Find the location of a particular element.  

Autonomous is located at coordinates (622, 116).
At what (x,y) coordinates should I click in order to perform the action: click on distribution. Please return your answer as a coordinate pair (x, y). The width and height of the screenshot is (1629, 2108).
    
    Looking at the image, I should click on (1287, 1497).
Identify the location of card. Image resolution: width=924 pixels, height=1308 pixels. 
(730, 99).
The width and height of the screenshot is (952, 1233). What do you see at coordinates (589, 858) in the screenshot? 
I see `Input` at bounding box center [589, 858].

**REQUIRED TASK**
Copy all of the material above word for word, keeping every line in its original order.

**PROBLEM SOLUTION**
Find the location of a particular element.  

Autonomous is located at coordinates (622, 116).
At what (x,y) coordinates should I click in order to perform the action: click on distribution. Please return your answer as a coordinate pair (x, y). The width and height of the screenshot is (1629, 2108).
    
    Looking at the image, I should click on (1287, 1497).
Identify the location of card. Image resolution: width=924 pixels, height=1308 pixels. 
(730, 99).
The width and height of the screenshot is (952, 1233). What do you see at coordinates (589, 858) in the screenshot? 
I see `Input` at bounding box center [589, 858].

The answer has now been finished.